### Task prompt
The answer must consist only of the lines from the line with "[English] (1039, 15)" to the line with "aigostar (97, 1705)", both included, exactly as they stand below.

(Stored records)
»»
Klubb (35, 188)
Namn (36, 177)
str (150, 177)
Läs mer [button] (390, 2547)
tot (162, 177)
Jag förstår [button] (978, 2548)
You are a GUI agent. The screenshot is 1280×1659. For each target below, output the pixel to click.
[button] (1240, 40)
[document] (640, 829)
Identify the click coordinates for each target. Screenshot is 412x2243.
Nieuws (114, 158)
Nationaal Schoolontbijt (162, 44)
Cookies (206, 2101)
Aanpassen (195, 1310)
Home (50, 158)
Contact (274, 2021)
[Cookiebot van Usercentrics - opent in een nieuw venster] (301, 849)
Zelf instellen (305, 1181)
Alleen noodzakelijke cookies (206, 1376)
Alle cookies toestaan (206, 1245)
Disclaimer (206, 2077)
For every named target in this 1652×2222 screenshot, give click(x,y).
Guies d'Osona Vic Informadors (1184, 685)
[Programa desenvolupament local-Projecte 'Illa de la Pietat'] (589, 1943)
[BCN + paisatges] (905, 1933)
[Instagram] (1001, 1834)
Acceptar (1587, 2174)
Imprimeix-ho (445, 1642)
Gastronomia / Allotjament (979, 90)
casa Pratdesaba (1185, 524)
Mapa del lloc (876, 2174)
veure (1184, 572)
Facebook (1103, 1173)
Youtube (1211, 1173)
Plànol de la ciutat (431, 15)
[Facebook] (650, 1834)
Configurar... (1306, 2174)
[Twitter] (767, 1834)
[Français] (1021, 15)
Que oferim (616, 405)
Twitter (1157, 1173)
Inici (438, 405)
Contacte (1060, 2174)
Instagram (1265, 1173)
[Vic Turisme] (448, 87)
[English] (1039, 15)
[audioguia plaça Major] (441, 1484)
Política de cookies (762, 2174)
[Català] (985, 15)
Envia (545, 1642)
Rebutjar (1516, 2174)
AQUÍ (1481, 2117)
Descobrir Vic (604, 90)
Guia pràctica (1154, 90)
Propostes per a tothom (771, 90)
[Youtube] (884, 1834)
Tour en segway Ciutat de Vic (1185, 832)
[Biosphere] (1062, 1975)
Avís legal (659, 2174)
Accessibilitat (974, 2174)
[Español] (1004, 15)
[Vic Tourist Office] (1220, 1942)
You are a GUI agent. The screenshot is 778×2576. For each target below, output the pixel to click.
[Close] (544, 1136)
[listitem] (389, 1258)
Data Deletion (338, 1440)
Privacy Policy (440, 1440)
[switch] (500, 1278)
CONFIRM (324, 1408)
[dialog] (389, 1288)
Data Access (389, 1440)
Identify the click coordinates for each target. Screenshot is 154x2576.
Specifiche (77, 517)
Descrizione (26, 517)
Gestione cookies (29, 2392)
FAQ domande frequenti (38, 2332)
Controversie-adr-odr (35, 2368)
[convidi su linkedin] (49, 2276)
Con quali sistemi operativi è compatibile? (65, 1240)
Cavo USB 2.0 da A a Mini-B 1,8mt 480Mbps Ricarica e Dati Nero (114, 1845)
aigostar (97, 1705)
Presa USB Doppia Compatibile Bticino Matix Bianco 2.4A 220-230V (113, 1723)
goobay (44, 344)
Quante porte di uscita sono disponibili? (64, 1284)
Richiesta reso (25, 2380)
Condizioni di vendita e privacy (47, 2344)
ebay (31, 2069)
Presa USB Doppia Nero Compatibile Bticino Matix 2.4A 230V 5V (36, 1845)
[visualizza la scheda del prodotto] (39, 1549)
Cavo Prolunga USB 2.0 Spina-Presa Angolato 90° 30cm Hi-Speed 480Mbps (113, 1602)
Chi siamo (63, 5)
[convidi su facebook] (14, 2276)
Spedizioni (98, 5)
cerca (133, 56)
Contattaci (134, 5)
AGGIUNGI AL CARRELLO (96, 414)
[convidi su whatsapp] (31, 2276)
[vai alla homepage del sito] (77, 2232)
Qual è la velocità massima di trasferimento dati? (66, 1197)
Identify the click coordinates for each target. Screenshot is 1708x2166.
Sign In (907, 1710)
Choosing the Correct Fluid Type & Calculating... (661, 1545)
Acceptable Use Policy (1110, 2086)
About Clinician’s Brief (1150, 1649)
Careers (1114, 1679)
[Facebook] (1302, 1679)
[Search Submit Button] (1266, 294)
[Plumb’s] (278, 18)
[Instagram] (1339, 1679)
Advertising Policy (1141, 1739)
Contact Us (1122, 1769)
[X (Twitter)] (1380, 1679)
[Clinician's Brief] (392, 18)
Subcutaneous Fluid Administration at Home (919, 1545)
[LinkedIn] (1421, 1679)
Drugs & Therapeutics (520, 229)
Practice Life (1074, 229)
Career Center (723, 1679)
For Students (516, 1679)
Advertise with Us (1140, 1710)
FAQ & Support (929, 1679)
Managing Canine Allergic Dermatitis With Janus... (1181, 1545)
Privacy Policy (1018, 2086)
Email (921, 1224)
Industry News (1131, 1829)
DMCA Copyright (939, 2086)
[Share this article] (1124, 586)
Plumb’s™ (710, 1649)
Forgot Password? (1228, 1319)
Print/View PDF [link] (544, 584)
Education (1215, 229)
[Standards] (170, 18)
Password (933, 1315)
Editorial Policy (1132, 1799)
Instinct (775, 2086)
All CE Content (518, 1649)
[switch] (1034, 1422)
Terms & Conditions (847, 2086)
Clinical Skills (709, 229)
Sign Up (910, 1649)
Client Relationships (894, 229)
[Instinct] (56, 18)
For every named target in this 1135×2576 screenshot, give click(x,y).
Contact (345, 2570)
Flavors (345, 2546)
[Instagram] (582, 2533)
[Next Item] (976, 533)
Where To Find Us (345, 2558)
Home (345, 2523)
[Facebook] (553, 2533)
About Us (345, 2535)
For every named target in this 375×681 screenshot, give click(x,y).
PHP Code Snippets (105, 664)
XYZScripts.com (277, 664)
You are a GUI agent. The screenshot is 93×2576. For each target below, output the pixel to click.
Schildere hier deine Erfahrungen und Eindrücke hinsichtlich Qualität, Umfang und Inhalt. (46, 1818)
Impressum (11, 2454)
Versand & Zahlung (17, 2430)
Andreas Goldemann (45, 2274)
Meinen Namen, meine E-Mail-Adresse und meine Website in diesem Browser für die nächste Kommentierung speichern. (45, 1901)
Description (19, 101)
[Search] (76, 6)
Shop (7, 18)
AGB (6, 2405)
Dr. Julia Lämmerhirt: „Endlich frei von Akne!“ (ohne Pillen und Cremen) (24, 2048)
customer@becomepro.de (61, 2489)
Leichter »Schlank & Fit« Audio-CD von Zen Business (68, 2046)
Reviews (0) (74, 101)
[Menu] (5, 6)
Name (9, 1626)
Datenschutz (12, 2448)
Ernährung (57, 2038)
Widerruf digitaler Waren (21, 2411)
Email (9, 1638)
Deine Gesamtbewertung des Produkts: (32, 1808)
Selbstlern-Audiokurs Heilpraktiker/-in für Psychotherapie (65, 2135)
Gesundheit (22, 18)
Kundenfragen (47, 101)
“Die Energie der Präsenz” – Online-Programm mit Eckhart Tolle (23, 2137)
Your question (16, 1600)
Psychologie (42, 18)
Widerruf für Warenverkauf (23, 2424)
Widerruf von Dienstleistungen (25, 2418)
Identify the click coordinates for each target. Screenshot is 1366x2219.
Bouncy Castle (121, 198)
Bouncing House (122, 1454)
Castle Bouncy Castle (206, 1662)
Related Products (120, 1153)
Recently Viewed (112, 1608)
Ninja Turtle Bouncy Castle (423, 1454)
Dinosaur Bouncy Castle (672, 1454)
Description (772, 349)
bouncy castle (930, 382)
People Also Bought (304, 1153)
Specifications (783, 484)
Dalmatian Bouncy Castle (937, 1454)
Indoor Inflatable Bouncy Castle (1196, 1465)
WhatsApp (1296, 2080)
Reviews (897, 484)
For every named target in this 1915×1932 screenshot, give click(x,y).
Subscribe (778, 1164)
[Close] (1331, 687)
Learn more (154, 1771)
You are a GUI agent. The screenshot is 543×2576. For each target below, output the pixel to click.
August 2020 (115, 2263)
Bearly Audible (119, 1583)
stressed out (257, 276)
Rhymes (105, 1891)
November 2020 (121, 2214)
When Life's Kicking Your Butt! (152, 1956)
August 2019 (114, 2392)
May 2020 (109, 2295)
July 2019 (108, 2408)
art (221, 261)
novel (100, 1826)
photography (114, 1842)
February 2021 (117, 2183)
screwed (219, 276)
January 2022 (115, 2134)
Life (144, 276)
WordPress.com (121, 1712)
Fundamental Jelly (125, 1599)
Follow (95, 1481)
««
### Your solution
[English] (1039, 15)
[audioguia plaça Major] (441, 1484)
Política de cookies (762, 2174)
[Català] (985, 15)
Envia (545, 1642)
Rebutjar (1516, 2174)
AQUÍ (1481, 2117)
Descobrir Vic (604, 90)
Guia pràctica (1154, 90)
Propostes per a tothom (771, 90)
[Youtube] (884, 1834)
Tour en segway Ciutat de Vic (1185, 832)
[Biosphere] (1062, 1975)
Avís legal (659, 2174)
Accessibilitat (974, 2174)
[Español] (1004, 15)
[Vic Tourist Office] (1220, 1942)
You are a GUI agent. The screenshot is 778×2576. For each target below, output the pixel to click.
[Close] (544, 1136)
[listitem] (389, 1258)
Data Deletion (338, 1440)
Privacy Policy (440, 1440)
[switch] (500, 1278)
CONFIRM (324, 1408)
[dialog] (389, 1288)
Data Access (389, 1440)
Identify the click coordinates for each target. Screenshot is 154x2576.
Specifiche (77, 517)
Descrizione (26, 517)
Gestione cookies (29, 2392)
FAQ domande frequenti (38, 2332)
Controversie-adr-odr (35, 2368)
[convidi su linkedin] (49, 2276)
Con quali sistemi operativi è compatibile? (65, 1240)
Cavo USB 2.0 da A a Mini-B 1,8mt 480Mbps Ricarica e Dati Nero (114, 1845)
aigostar (97, 1705)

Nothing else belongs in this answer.